[To be done]
List every line of the listing below that contains the string "Enable". Treat uppercase and lowercase letters as different.

[Record list]
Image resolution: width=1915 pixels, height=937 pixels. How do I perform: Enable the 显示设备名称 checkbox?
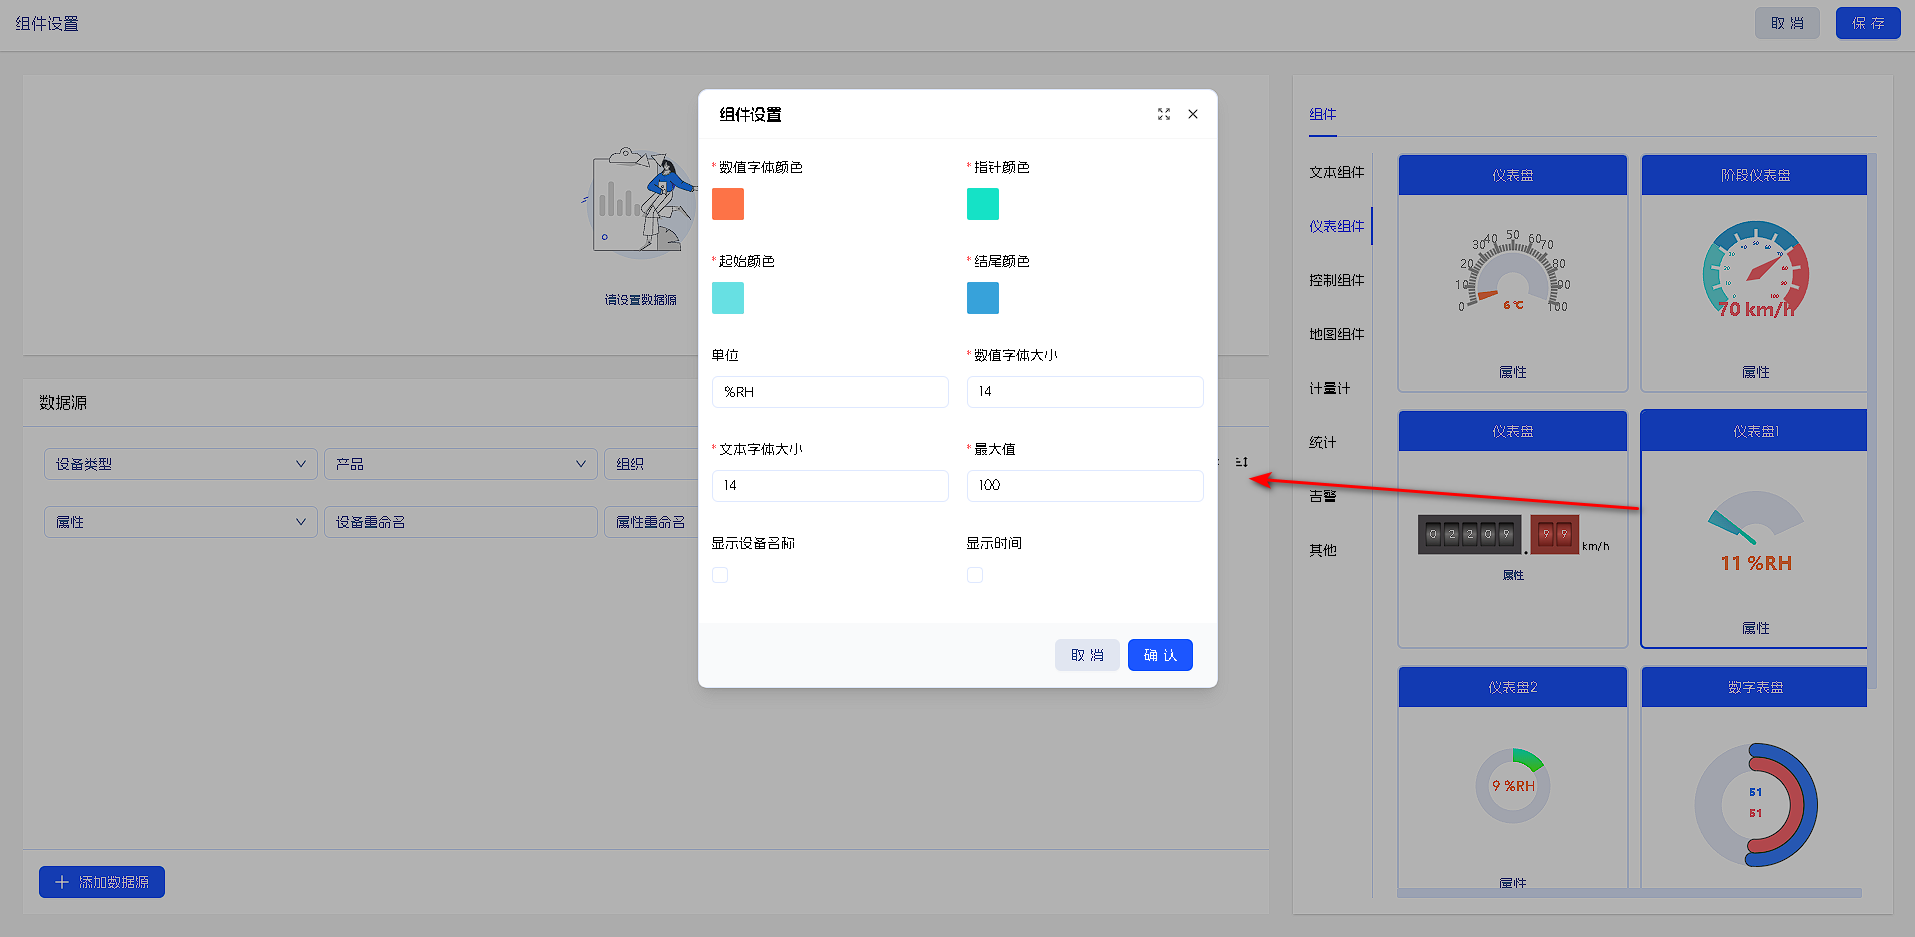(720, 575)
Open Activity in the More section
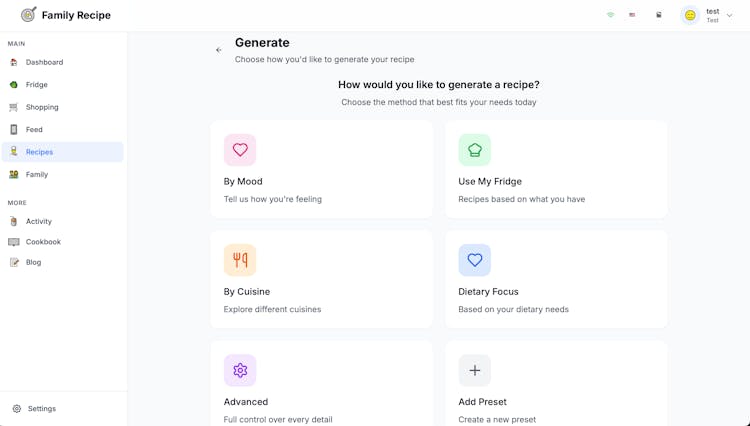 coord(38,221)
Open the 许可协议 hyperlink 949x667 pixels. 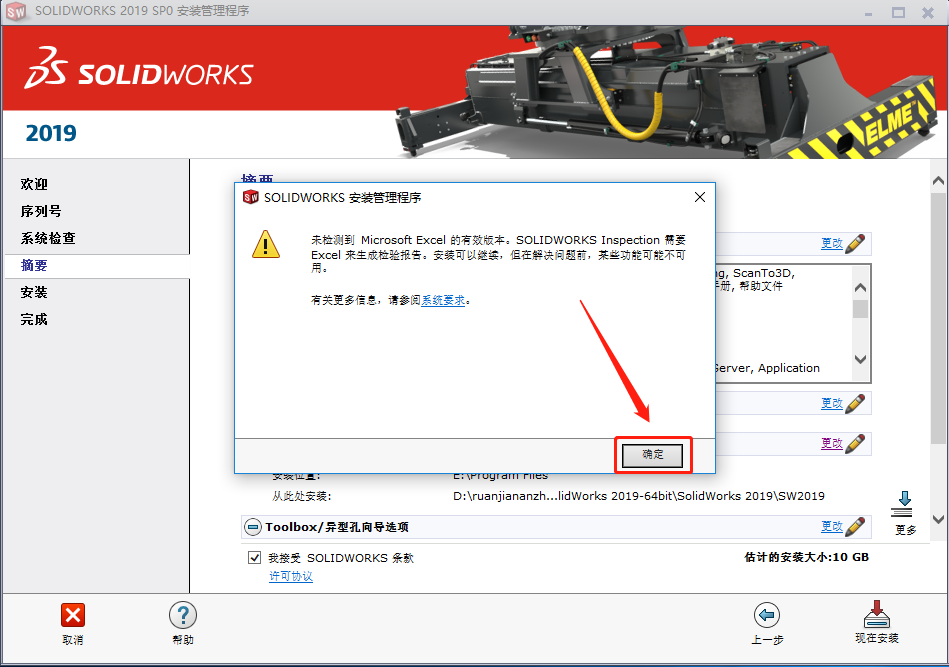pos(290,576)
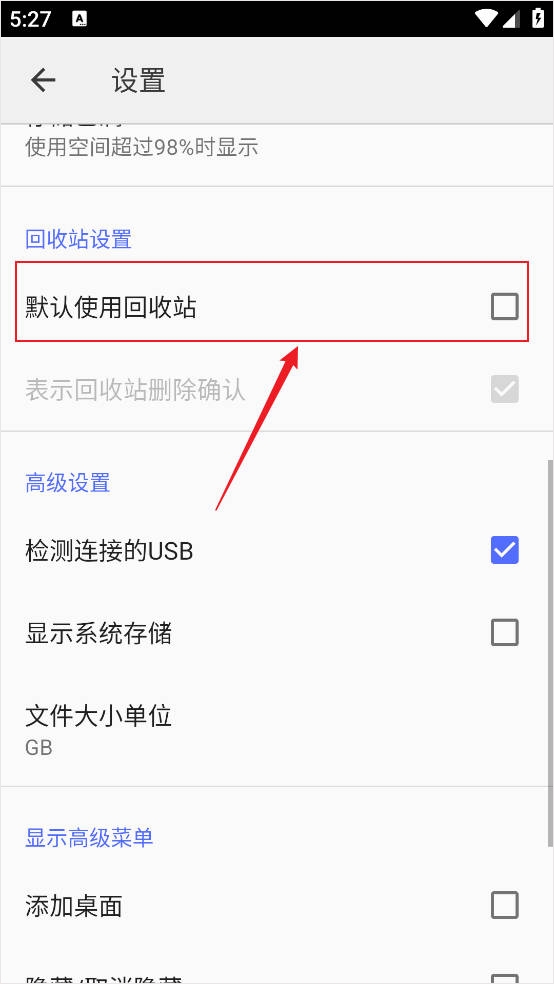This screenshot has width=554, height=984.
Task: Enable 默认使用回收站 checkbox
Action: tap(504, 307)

[Response for this exercise]
Image resolution: width=1915 pixels, height=937 pixels. How do I perform: Enable the 显示设备名称 checkbox?
Task: Enable 默认使用回收站 checkbox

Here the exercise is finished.